-- Assignment --
Locate the line that contains "The height and width of the screenshot is (428, 632).", then copy it and all later lines of the data below exactly, through the last one.

(Stored items)
▶
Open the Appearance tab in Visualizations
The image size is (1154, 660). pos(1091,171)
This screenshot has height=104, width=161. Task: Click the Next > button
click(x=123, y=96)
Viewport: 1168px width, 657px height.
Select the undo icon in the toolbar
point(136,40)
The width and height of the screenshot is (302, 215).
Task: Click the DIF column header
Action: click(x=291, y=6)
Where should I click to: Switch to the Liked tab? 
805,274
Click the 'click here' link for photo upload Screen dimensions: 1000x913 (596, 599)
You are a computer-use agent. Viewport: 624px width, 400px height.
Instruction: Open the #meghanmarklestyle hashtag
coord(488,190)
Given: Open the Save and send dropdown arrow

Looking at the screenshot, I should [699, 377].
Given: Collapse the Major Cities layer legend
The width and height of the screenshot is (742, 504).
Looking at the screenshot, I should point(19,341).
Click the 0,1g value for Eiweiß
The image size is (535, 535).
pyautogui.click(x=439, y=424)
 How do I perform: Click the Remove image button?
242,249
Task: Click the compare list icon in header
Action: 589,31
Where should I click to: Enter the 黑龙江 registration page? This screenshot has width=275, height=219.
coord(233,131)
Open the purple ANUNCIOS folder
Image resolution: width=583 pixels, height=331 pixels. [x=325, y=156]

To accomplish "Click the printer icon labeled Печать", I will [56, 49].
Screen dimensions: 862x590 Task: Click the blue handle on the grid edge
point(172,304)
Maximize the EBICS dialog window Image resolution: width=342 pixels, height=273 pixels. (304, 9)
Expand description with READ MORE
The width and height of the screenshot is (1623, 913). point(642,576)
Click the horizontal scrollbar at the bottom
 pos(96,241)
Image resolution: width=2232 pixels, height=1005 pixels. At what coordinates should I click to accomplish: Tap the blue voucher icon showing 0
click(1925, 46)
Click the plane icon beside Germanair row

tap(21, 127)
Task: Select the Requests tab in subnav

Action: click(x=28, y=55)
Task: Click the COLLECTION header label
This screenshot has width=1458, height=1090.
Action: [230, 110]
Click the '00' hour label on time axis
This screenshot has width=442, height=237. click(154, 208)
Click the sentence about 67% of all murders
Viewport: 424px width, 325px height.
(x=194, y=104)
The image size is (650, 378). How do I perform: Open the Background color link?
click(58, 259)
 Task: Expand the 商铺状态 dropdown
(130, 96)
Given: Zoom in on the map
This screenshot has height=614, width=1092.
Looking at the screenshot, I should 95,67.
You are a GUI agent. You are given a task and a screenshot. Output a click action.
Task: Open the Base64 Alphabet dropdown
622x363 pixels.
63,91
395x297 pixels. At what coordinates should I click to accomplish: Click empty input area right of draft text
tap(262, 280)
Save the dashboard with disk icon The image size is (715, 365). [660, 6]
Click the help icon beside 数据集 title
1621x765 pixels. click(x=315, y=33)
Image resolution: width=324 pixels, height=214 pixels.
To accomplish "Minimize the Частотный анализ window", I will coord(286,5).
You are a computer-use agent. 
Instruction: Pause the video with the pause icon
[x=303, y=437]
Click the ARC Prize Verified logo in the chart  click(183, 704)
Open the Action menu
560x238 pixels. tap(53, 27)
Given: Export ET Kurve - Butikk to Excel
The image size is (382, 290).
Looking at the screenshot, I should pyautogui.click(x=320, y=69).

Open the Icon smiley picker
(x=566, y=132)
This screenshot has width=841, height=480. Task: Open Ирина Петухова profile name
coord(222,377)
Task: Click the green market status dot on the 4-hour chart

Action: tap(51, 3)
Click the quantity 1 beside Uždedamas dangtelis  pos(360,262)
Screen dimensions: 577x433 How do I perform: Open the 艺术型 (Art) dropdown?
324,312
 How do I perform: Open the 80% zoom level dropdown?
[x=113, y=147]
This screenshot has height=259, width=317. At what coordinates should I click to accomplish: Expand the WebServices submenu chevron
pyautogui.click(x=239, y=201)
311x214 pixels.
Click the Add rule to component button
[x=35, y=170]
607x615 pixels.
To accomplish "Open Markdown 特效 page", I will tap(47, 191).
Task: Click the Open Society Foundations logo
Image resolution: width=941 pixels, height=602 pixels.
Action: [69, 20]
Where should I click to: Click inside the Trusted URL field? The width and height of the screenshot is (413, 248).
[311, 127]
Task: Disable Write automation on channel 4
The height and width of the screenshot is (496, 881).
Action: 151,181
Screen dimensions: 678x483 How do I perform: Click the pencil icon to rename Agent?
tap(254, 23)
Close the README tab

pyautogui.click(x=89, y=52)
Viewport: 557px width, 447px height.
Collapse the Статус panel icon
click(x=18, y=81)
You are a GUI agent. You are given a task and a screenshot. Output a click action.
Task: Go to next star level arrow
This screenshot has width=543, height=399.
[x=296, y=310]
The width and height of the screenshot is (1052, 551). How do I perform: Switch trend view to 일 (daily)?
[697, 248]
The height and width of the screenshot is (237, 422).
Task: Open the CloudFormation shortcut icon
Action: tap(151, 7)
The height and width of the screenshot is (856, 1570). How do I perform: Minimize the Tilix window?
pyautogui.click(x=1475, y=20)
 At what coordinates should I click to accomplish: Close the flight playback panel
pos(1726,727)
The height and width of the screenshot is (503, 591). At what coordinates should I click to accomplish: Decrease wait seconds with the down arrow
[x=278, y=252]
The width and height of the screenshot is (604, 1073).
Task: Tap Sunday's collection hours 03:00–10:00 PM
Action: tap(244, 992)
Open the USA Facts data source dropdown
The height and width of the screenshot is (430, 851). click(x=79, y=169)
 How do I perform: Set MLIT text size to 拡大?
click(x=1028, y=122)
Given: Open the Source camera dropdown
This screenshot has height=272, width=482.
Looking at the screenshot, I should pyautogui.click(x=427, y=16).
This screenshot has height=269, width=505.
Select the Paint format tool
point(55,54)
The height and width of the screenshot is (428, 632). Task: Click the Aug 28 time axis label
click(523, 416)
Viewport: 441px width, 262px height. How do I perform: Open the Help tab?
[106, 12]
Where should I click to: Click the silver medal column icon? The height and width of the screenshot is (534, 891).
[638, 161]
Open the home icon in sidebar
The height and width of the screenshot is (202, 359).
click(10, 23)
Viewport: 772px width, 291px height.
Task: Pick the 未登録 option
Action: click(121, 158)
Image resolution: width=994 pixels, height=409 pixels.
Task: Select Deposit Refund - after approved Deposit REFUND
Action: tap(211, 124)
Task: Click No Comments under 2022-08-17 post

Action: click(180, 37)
◀
-- Finished task --
The height and width of the screenshot is (428, 632). Task: Click the Aug 28 time axis label
click(523, 416)
Viewport: 441px width, 262px height. How do I perform: Open the Help tab?
[106, 12]
Where should I click to: Click the silver medal column icon? The height and width of the screenshot is (534, 891).
[638, 161]
Open the home icon in sidebar
The height and width of the screenshot is (202, 359).
click(10, 23)
Viewport: 772px width, 291px height.
Task: Pick the 未登録 option
Action: click(121, 158)
Image resolution: width=994 pixels, height=409 pixels.
Task: Select Deposit Refund - after approved Deposit REFUND
Action: tap(211, 124)
Task: Click No Comments under 2022-08-17 post

Action: click(180, 37)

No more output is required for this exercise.